Crowdsourcing Better Cities

May 2, 2011 By Aminda

Several recent news reports have highlighted what organizations around the world are doing to enlist citizens in making their communities and cities better places. Here are some examples.

Cleaning up Grafitti

An innovative New South Wales, Australia website is using crowd sourcing to log incidents of graffiti and forward reports to the appropriate authorities for cleaning up. Currently, when an incident is reported an alert of the damage is sent to local Rotary clubs, which dispatch volunteers to paint over the mess. The website also stores a record of the graffiti or tag, so if an offender is apprehended there is photographic evidence of the damage he or she has done.

In one recent example, a graffiti vandal who lived in one town was caught spray painting his tag in another. Police using the website found 10 more instances where residents had documented the vandal’s tag being sprayed.

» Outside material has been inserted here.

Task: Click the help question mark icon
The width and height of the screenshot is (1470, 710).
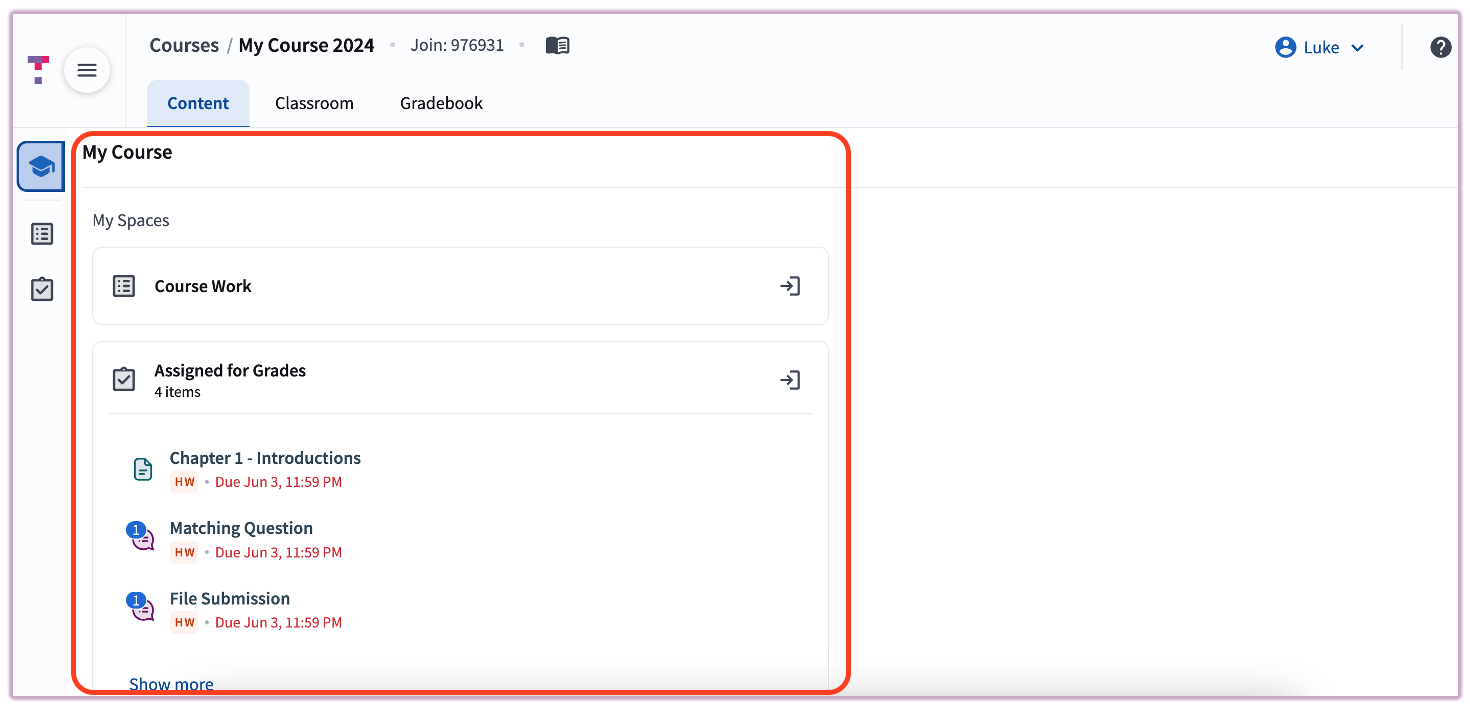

”We’re not trying to make a vigilante group out of it,” said the site founder. ”It’s about getting rid of graffiti quickly, making it clean and recording information for the police, who can then find those people.”

Conserving Trees

Philadelphia, PA organizations are working together to inventory the city’s tree population. Tree inventories ensure that municipalities have data to consult when managing the urban forest. However, because creating a complete inventory is a time consuming and resource intensive process, a new web application PhillyTreeMap, provides an easy-to-use public inventorying platform that encourages the public to contribute to an interactive and dynamic map of the city’s tree population.

The project was commissioned by the City of Philadelphia Parks & Recreation, the Pennsylvania Horticultural Society (PHS), and the Delaware Valley Regional Planning Commission. The application aligns with goals of making Philadelphia the number one green city in America by 2015 and of increasing the number of trees in a thirteen county region in southeastern Pennsylvania, New Jersey, and Delaware.